Sporda böyle de başka konularda farklı mı?

Bakın, Türk vatandaşları artık botlar içinde İngiltere’ye göç etmeye çalışıyor. Kendi vatandaşlarımızdan söz ediyorum, Afganistan veya Irak vatandaşlarından değil. Suriyelilerden hiç değil.

Dış politikada da, ekonomide de, eğitimde de, sporda da, demokratik özgürlüklerde de bu büyük erozyonu yaşıyoruz. Artık bırakın ikinci sınıf güç olmayı, üçüncü sınıf bir güç olarak tutunmaya çalışıyoruz.

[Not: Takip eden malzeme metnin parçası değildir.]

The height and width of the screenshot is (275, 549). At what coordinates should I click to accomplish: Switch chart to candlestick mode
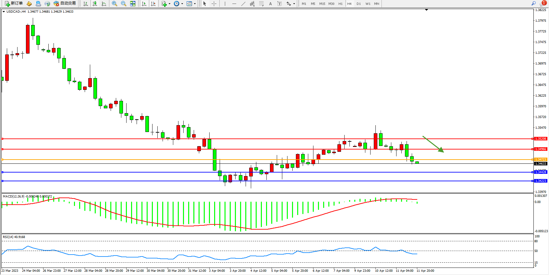tap(95, 4)
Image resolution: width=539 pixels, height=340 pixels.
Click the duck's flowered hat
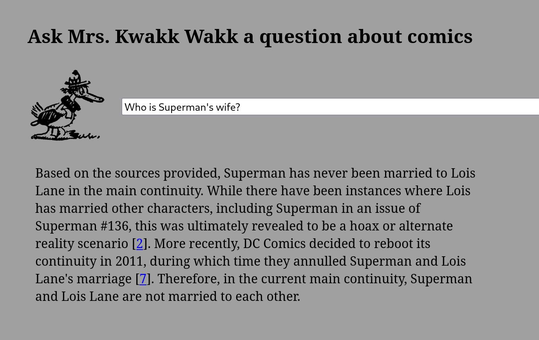76,80
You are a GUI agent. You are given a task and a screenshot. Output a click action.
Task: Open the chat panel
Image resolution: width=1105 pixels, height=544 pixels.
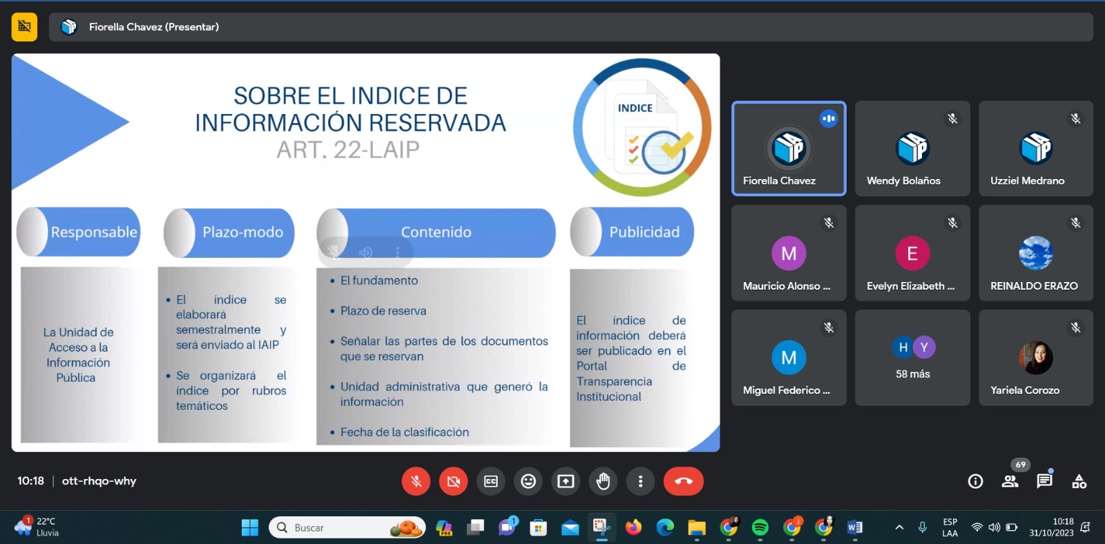(x=1044, y=481)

Oysa Türkiye bir büyük devletin adı. Buna yakışır şekilde yönetilmediğimiz, kandimize buna yakışır bir organizasyon kuramadığımız için üçüncü sınıfa geriliyoruz.

Daha önce Fenerbahçe’nin elenmesi, dün akşam da Galatasaray’ın yenilgisi öyle sıradan birer sportif başarısızlık değil. Ülkemizin genel gerilemesinin parçaları bunlar.

Topuk kanı karşıtlığı mı dediniz?

Topuk kanı karşıtlığı mı dediniz?

Türkiye, tuhaf biçimde Amerika’dan sonra çocukluk aşıları konusunda en çok direniş görülen ülke.

Neden böyle? Anlaması ve anlatması zor. Belki sosyal medya yüzünden, belki dindarlıktaki artış yüzünden, belki komplo teorileri yüzünden…

Ama bu karşıtlığı önemli yapan şey aşı karşıtlarının hep hukuk yolu izlemesi. Büyük şehirlerde değil, daha çok Uşak, Çorum gibi şehirlerde bazı aileler çıktı, çocuklarına aşı yaptırmak istemedi. Sağlık Bakanlığı onları mahkemeye verdi, mahkemeler aileleri haklı buldu.

Aşı karşıtlığı konusu Anayasa Mahkemesi’ne kadar yansıdı. AYM bakanlığın zorla aşı uygulayamayacağını söyledi, ‘Bunun için yasa lazım’ dedi. Meclis yıllardır o yasayı çıkartmadığı için de aşı karşıtlığı yayılıyor.

Şimdi bir de topuk kanı karşıtlığı başladı. Yeni doğan bebeklerin topuğundan alınan minicik bir kan bir sürü önemli tahlilde kullanılıyor, en önce de genetik hastalıklara buradan bakılıyor.

Ama Kars’ta bir aile bebeklerinden kan alınmasına izin vermedi. Bakanlık zorla kan almak için mahkemeye gitti. Mahkeme aileyi haklı buldu, ‘İstemezse vermez’ dedi.

Mahkemenin kararının dayanağını vs tartışmanın, ‘Yargıç hurafelere bakıp karar verdi’ demenin çok anlamı yok aslında, ama CHP de, Tabipler Birliği de yargıcı HSK’ya şikayet etti bile.

Burada önemli olan İstinaf’ın ve belki daha sonra Yargıtay’ın ne karar vereceği…

Topuk kanı karşıtlığı yasal bir hakka dönüşürse çok çarpıcı bir durum yaşanacak.